裴念安的眼睛在黑暗中撐開,從被子裡彈起來的速度比大腦接收信息的速度快了兩個節拍,腳落地的時候覺得地板冰得腳趾頭縮了一下,但身體已經在跑了。
嬰兒房的門半敞著。
夜燈的暗橘光里,大寶的圍欄角落那個位置,有一小團影子在劇烈地抖動。
裴念安三步衝到圍欄前面。
大寶整個人蜷縮在圍欄靠牆的角落裡,膝蓋收到了胸口,兩隻小手緊緊攥著圍欄的欄杆,指節用力到骨頭的輪廓都隱約鼓了出來,嘴巴大張著,聲音從喉嚨最深的地方往外頂,哭得渾身都在發抖。
那種哭法裴念安聽過一次。
在她實習的那年,兒科有一個被遺棄在醫院門口的新生兒,護士把他從保溫箱裡抱出來餵奶的時候他突然開始那樣哭,不是因為餓,不是因為疼,是整個身體在表達一種無法用語言組織的恐懼。
頻道里的聲音全亂了。
【門關上了。她又關門了。腳步聲走遠了。走遠了。走遠了。聲音消失了。她走了。後面什麼都沒有了。只有那個味道還在空氣里。那種花香的味道。好難聞。不要那個味道。不要走。不要。】
大寶的聲音碎成了好幾段,像一個被重啟了太多次的程序終於崩了,所有邏輯框架全部瓦解,只剩下最底層那個沒有編號也沒有歸檔的原始求救信號。
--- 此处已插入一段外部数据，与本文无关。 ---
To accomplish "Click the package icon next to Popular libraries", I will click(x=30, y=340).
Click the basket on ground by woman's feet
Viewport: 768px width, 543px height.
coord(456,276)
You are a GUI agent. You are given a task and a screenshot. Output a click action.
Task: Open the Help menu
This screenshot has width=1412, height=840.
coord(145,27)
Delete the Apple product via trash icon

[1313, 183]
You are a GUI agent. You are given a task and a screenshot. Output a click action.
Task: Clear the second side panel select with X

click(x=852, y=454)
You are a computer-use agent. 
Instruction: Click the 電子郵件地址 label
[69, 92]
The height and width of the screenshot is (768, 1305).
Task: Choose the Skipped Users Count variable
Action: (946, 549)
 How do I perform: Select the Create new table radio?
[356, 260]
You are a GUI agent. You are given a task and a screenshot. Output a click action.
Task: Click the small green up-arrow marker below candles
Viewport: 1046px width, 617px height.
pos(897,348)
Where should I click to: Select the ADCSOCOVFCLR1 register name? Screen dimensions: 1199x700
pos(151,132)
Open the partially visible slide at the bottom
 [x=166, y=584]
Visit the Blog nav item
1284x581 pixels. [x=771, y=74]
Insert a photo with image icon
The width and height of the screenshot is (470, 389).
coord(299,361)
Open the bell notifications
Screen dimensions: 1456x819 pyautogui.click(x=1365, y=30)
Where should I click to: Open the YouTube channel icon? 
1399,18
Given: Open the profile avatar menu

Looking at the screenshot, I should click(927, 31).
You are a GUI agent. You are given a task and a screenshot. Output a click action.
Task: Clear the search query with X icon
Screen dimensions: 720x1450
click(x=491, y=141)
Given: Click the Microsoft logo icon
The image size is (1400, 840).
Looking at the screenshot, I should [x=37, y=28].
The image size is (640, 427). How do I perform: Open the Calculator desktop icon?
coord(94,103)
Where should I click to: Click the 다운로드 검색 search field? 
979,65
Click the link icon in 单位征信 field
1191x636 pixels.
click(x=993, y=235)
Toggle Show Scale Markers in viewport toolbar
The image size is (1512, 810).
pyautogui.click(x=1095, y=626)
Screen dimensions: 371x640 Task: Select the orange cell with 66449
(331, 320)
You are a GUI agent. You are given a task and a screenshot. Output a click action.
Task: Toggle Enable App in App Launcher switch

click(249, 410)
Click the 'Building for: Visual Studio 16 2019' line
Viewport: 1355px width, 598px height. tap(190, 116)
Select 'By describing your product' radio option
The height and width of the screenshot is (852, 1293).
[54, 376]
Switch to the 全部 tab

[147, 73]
【不要走不要走不要走不要走。門關上了就不會再開了。她不會回來了。沒有人回來。黑的。全是黑的。不要放下我。一放下就會被丟掉。】
裴念安彎腰越過圍欄,雙手穿到大寶的腋下,一把把他撈了起來。
小人的身體燙得嚇人,但不是發燒那種燙,是肌肉極度緊繃和腎上腺素往血管里狂灌的那種體表發熱,像一隻受驚的小動物把所有能量都用來了顫抖。
「言舟。」
裴念安的聲音被自己控制得很穩,但抱緊大寶那一刻她的手指是不聽話的,兩隻手箍在他背上的力氣大了半分。
「姐姐在,姐姐在這裡。」
大寶的小手在一片混沌的顫抖中找到了一個支點。
裴念安睡衣的領口。
十根手指像是被燒紅的鐵鉤,死死地擰進了棉質面料的褶皺里,力氣大到指甲嵌進了布料底下的那層縫線。
裴念安:(°̥̥̥ᴗ°̥̥̥)
二寶被哭聲吵醒了,在搖籃里翻了個身,嘴巴動了兩下,含糊地嘟囔了一聲「媽媽」,然後又沉回去了。
三寶始終沒有動,但他的呼吸節奏變了,從深睡期的七秒一次變成了五秒一次,頻道里閃過一行極短的字。
【大哥狀態異常。照護者單元已介入。繼續待命。】
三寶:(˘⌓˘)
裴念安抱著大寶從圍欄里退出來,轉身走到靠窗的搖椅旁邊坐了下來。
搖椅吱呀了一聲,往後盪了一個很小的弧度。
她把大寶的腦袋按在自己的肩窩裡,一隻手托著他的屁股,另一隻手從他的後腦勺沿著脊背一路往下撫,手掌貼著那件薄薄的棉質連體衣,掌心能感受到他每一寸肌肉里殘餘的震顫。
「沒事了,姐姐在。」
「你只是做了一個不好的夢,夢不是真的。」
「你摸摸看,姐姐的肩膀是不是暖的,姐姐的手是不是在你背上。」
一句一句地說,聲音放得極低極慢,每句話之間留了兩秒的空隙,讓那些字像水一樣慢慢滲進去。
大寶的呼吸還是很急,但顫抖的頻率從最初的全身痙攣降到了肩膀偶爾聳一下的程度。
他的臉埋在裴念安的脖頸和鎖骨之間的那塊三角地帶里,鼻尖貼著她的皮膚,吸了一口氣。
頻道里的聲音斷斷續續地恢復了某種微弱的秩序。
【棉質面料柔順劑。嬰兒潤膚油。體溫三十六度三。這個味道。這個溫度。念安姐姐。是念安姐姐。嗅覺確認完畢。她在。沒有走。門沒有關。】
大寶的手指在她的領口鬆了一點點,只鬆了一個指節的力度,然後又攥緊了。
【但是如果我鬆手了她會不會走。上一次我鬆手了就沒了。鬆手了門就關上了。不能鬆手。不能。】
大寶:(ᵕ̤﹏ᵕ̤)
裴念安沒有聽到這些話。
但她感受到了大寶的手指在她領口那塊皮膚上的變化,鬆了一下又緊了,像是在反覆確認一個答案。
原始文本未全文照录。